I teach embodied mindfulness. That means paying attention in the here and now moment how thoughts and feelings are showing up as sensations in the body.
There's no judgement of these thoughts and feelings, we simply notice them with curiosity. The goal is to objectively observe ourselves with no shame, no blame, no judgement. We embody this by noticing the physical sensations that accompany these thoughts and feelings - a "lump in my throat", a "gut-wrenching", "butterflies in the stomach".
What we're looking to notice are those bodily sensations that are difficult to describe with words. Using words for color, shape, movement or metaphor can be helpful to name the embodied experience of thoughts and feelings. For example, "a black lump sitting in my gut" or "a swirling, chaotic red circle in my chest".
From there we take notice that feelings and thoughts come...and they go. Nothing stays around forever. Our internal landscape is constantly shifting as we move through our days. Remembering this helps us to feel safer in our strong feelings - knowing that they will eventually pass.
This is a skill that can be practiced and mastered. As we practice this skill it can then be used to notice and adjust the way we think, feel, and act. We become our own Curious Observer.
The Curious Observer is free to make objective observations and ask questions that lead to thoughtful self-reflection.
As we develop these skills we might find ourselves asking ourselves questions like...
What is this feeling?
How is it showing up in my body?
When have I felt this before?
Is there a pattern of feeling or behaving I have with this sensation?
Are there memories or other sensations connected to this feeling?
Would I like to change anything about this experience I'm noticing in my body?
Another helpful exercise is to use the Curious Observer as a sounding board - asking "If my Curious Observer has a message for me in this moment what would it be?" or writing down a list of questions you'd like answered by your Cruious Observer who can objectively and compassionately observe you and answer honestly. Then reverse the roles in your writing and see what answers come up for you.

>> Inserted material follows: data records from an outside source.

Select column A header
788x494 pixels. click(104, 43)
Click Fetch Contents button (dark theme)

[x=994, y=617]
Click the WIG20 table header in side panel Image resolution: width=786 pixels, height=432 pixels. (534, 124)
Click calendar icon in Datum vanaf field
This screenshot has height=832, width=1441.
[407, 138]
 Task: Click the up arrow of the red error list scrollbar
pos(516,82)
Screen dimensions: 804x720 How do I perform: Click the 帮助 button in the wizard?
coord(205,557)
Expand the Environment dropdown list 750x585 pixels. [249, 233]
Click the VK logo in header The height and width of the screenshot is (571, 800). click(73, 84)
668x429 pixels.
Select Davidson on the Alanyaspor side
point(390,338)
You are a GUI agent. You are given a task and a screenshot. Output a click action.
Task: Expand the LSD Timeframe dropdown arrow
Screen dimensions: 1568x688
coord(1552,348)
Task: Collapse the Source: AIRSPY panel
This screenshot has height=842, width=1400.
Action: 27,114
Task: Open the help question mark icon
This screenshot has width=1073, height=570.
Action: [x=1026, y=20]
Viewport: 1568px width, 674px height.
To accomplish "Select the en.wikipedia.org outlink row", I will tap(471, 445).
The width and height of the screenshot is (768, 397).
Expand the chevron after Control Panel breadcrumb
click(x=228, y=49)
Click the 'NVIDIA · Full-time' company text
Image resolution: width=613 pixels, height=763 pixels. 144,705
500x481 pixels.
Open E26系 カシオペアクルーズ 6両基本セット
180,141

Our bodies can never be anywhere except in the present moment. So by focusing on how thoughts and feelings are showing up in the body, you are keeping yourself in the here and now - and keeping yourself out of the regrets of the past and worries of the future.
If you are desiring at this point in our country's history to understand if you hold racist thoughts or unintended prejudices, this is an excellent way to explore.
For example, when you see a person who doesn't look like you, remember to notice what comes up for you and where in your body it may live. See if you can name feelings - without judgment, shame or blame. See if any memories or related sensations show up for you.
Notice if these sensations or feelings or thoughts are part of a pattern for you.
What action do they compel you to take?
Would you like to take that action?
What new sensations come up if you think about taking a different action?
Simply noticing is a powerful action in itself. Self-reflection is a hard won skill and is always - eventually - followed by compassion - for self and others. Let your body be your guide - you've likely been ignoring it for way too long!